Juventus rolled to a sixth consecutive league win last weekend in a dominant display in the 194th Derby della Mole, comfortably defeating crosstown rivals Torino 4-0. The Bianconeri improved to 74 league wins in this fabled clash, and have only lost once to the Granata since 1995.
Despite Juve’s well-established supremacy in this meeting, the home side was prepared for war. Torino entered the J Stadium on Saturday undefeated in the league and looked to continue that streak, with hopes that talisman Andrea Belotti would ignite his rather tepid start to the season with a pair of goals. But when the whistle blew, ‘Il Gallo’ remained on three goals to his name, sitting tied for eighth with teammate Adem Ljajic in this year’s Capocannoniere race. On the other end of the field, Juve displayed a tactically sound and energetic performance. Giorgio Chiellini kept Italian compatriot Belotti in his back pocket all match, while the Bosnian ‘maestro’ Miralem Panic put in arguably his best shift in pinstripes to date, posting a delightful goal, two assists, and four key passes with a 96% passing accuracy. But it was once again Juve’s shining star Paulo Dybala who spearheaded his side to victory with grace and swagger.
Dybala continued his white-hot goalscoring form, adding two more to his tally, alongside four key passes and ten shots. It’s almost as if the #10 shirt has finally found a home on the back of the Argentine, its wearer being imbued with the mystical powers of his famed predecessors.

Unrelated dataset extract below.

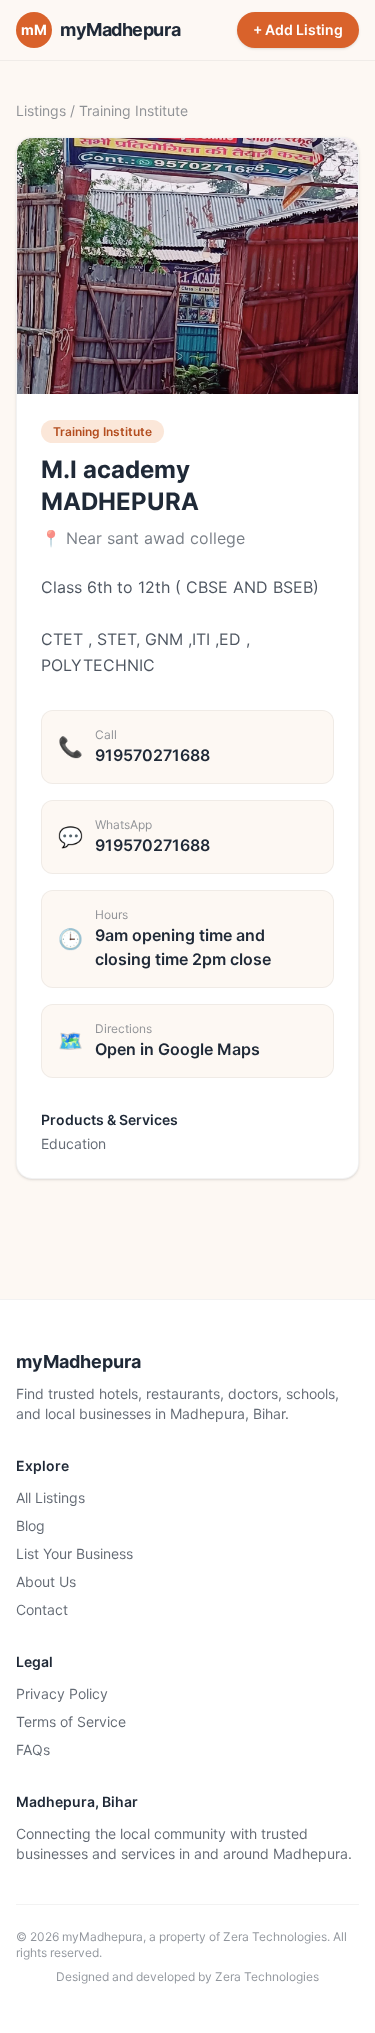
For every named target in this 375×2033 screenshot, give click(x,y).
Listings (41, 110)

Upon being handed the #10 this summer, Dybala described how he gained “…an even stronger commitment inside of me to bring my team to victory in every game, in every competition and for every trophy.” The young man is doing just that.
The heritage, prestige, and iconography of the #10 shirt at Juventus is nothing short of legendary. Worn by Omar Sívori, Michel Platini, Roberto Baggio, and Alessandro Del Piero, the #10 demands more than just goalscoring and chance creation, but also the emotional and spiritual responsibilities of leadership, bravery, and inspiration to teammates and supporters alike. In other words, it was duty of the #10 to ensure that children would grow up dreaming of sporting that venerable shirt one day for the club.
With a staggering ten goals in just six outings, Juve’s star man is now one goal shy of last year’s tally with a whopping thirty matches left in the season. Juve boss Massimiliano Allegri has taken to re-shifting the side to accommodate the strengths of Dybala. The relocation of Mario Mandzukic into the center forward role allows for Dybala to operate in the hole, where he has a penchant to curl one in on his favored left peg, his trademark finish. Gonzalo Higuain, Juve’s highest scorer last year, has had a sluggish start to the season, which is enough to warrant his removal from the starting XI. However, his benching on Saturday in favor of Mandzukic, a target man with a tireless work-rate, tells us that Allegri may view Dybala as the team’s principal attacking threat, and is willing to bench one of the world’s top strikers to get the most out of his #10.
Allegri, who, in the past, has dabbled with slotting the Argentine wide right or centrally as a second striker, has now given him the green light to play as a trequartista, an imaginative, technical, advanced playmaker with considerable tactical freedom to roam into the half and wide spaces. So far, the youngster has flourished in this role, and is expected to continue to do so on Juve’s quest for their seventh consecutive Scudetto.
Perhaps the most magical aspect of Dybala sporting the #10 is the fact that he appears to be cut from the very same cloth of his predecessors. With the flair of Sívori, the grace of Platini, the technical skills of Baggio, and the soul of Del Piero, Dybala is a time capsule of sorts, possessing all of the special qualities of the legends that have come to define the #10 at Juve.
Through Paulo Dybala, the world is gifted a glimpse into the past, the present, and the future of ‘La Vecchia Signora’.